Reviewers have noted that at times even the PS4 and Xbox One versions of Watch Dogs don’t live up to the standards set by Grand Theft Auto V, which was only released on the previous-generation PS3 and Xbox 360 systems.

A screenshot of the Xbox One Metascore on May 27, 2014, which is 82

Reviewers are also taking issue with the quality of the story, and the writing in general. Quality narrative, something which used to be considered optional in the video game world, is increasingly becoming a baseline expectation. Reviewers are noting that the characters in Watch Dogs are generally uninteresting.

Metascores of 78 and 82 are generally interpreted by the audience as “Meh” scores because video game reviewers tend not to use the lower half of their review scales very often. It’s a long-running sardonic joke that video games are actually reviewed on the 7-to-9 scale versus the 1-to-10 scale. I don’t know how fair the charge is, as most games being released in the triple-A or mainstream video game market tend to be pretty damned good, which they ought to be with development budgets to the tune of hundreds of millions of dollars.

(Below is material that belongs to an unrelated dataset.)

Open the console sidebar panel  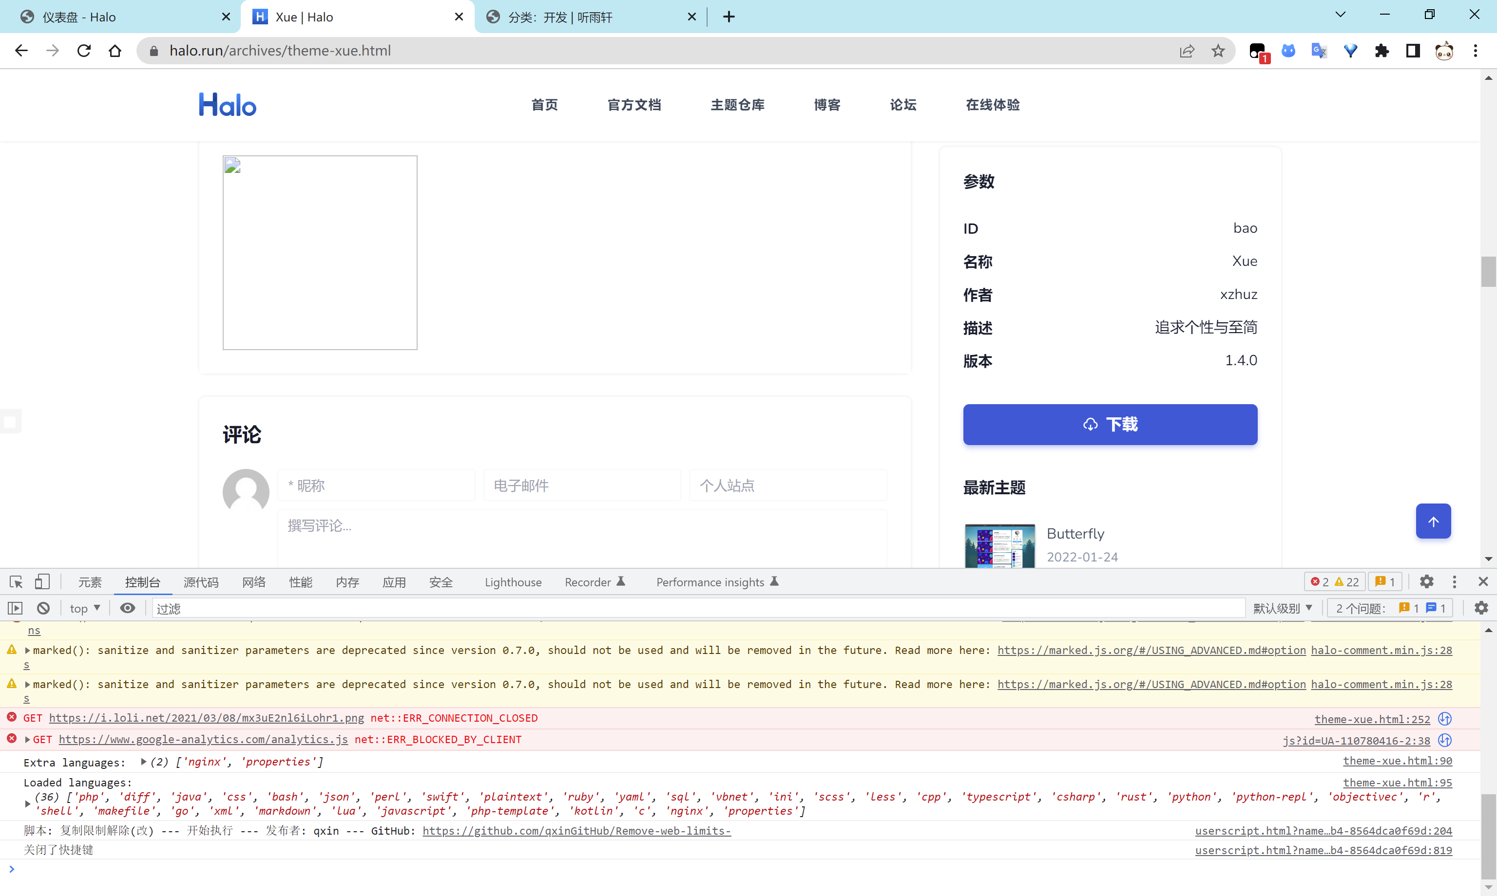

The net result of this effectively 7-9 scale is that an 8 becomes a middling score, and so a Metascore of 80 correspondingly becomes a middling score, as well. This, then, feeds back on players’ internal assessments of whether a particular game is worth the weighty price of $60 on release day, or whether they ought to wait for the price to come down, which doesn’t take very long in some cases, especially if the game didn’t receive very high review scores.

Just to be thorough, the PC version of the game isn’t performing much better on Metacritic than the PS4 or Xbox One versions of the game.

A screenshot of the Xbox One Metascore on May 27, 2014, which is 81

The other, recurring reviewer complaint about Watch Dogs is that it passes up the opportunity to make an effective thematic statement about the role of technology in our lives. Watch Dogs is predicated on the idea of a computer system which controls the civic systems, like sewer pipe pressure and traffic lights and bollards at traffic intersections. The protagonist in the game can hack into that digital infrastructure, as well as the smartphones of people he encounters on the street.

There’s a lot of potential for social commentary in that premise, and whether it’s fair or not Watch Dogs is being held up against Grand Theft Auto V in this regard. They are both open-world games, meaning the city is a virtual sandbox for the player with cars to steal, people to shoot (or not), and other open-ended, self-guided activities. Grand Theft Auto V created an open world which is loaded with commentary on American culture, on fictional street signs, radio stations, and television channels.

Watch Dogs, according to reviewers, did not take advantage of a similar opportunity. The comparison to Grand Theft Auto V may not be fair, as the GTA series has always been about social commentary and lampooning of America culture, and Watch Dogs is a brand new IP. When Ubisoft couched the game as a cautionary tale about the danger of over-networked societies when they revealed Watch Dogs at E3 2012, and never did anything to reset those expectations, they set themselves up for this criticism.

The danger of taking a Metascore too seriously is that you’re allowing such a subjective a measure to determine whether a game ought to be purchased at the price of $60—the primary concern for most readers—but also whether it ought to be played at all. But a middling score on Metacritic doesn’t mean the game has nothing of offer to value as an experience. It just means that players might want to wait for the price to come down before they engage with that experience.

Reviews tackle games from a holistic perspective, and therefore customarily do not dig deep into specific aspects of the game like a piece of criticism might. I think the truly interesting conversations about Watch Dogs are yet to be had, in the coming weeks, once the consumer-facing assessments are out of the way.